# Best material for attic access panel



## ADKMatt (Oct 23, 2011)

Hi all, 

I have a small access panel in my upstairs hallway that gets me into the attic. Currently, there's a piece of drywall that has been painted and cut to fit the space that I have to remove every time I need to get access to the attic. This piece is basically falling apart around the edges and one corner has snapped and is now hanging by the paper backing of the drywall. Last winter (our first winter in the house) there was a bit of a draft coming from that panel. 

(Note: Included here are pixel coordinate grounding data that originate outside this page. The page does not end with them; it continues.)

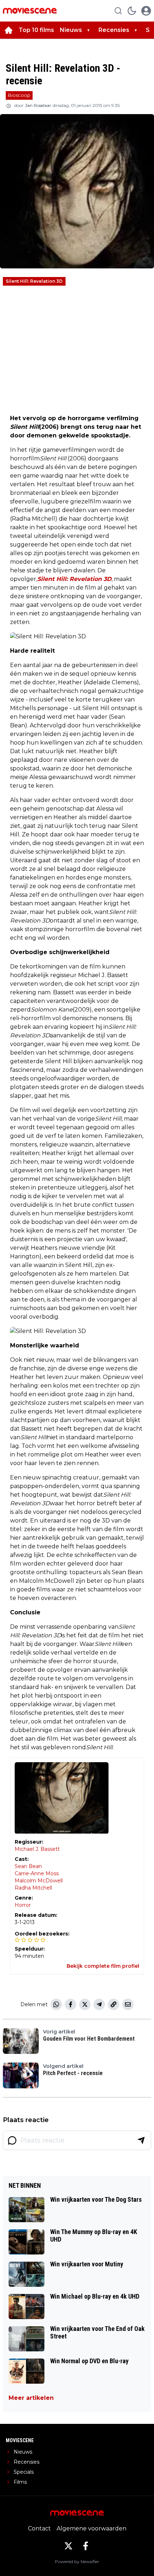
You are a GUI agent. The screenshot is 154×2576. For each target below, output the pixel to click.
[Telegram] (99, 2004)
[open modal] (146, 11)
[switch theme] (132, 11)
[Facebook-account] (85, 2546)
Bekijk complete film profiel (103, 1966)
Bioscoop (19, 95)
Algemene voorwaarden (91, 2528)
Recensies (113, 30)
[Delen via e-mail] (128, 2004)
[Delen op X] (85, 2004)
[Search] (118, 10)
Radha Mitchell (33, 1888)
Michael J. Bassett (37, 1849)
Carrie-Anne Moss (37, 1873)
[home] (8, 30)
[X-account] (68, 2546)
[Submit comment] (141, 2140)
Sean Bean (28, 1866)
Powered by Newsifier (77, 2561)
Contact (39, 2528)
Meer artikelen (31, 2397)
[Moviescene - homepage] (30, 10)
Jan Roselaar (38, 105)
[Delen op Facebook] (70, 2004)
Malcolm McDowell (39, 1880)
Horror (23, 1905)
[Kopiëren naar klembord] (113, 2004)
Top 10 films (36, 30)
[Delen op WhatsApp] (56, 2004)
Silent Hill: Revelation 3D (34, 281)
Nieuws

So, my question: What material would you suggest is best to use for covering the space? Also, is there anything I should do to the material to beef up its insulation capabilities? I've included a picture of what it looks like now. I look forward to reading the replies!

-Matt


----------



## SPS-1 (Oct 21, 2008)

Drywall for the htch is indeed poor. Any type of plywood will be fine for the hatch, but should be finished on the side facing the living space. You are not easily going to match the texture of the rest of the ceiling, but hopefully the hatch is in a closet or someplace that is not normally visible. You should put a weatherstrip on the bottom outside of hatch to keep it airtight. I like extruded polystyrene ( the heavier blue or pink stuff, not the lightweight white stuff) on top of the hatch as insulation. Use adhesive specifically intended for foam insulation to glue the insulation to the hatch, and to itself ( you will need several layers - the more the better)


----------



## ADKMatt (Oct 23, 2011)

Thanks for the advice! I'll head to the hardware store this weekend to get it taken care of. Unfortunately the access panel is right in the middle of the upstairs hallway, so I'm going to just have to deal with the texture of the plywood being mismatched with the rest of the ceiling. I'll paint it white and it'll be close.


----------



## Windows on Wash (Aug 30, 2011)

Drywall is fine.

Rigid foam on the back vs. fiberglass is better.


----------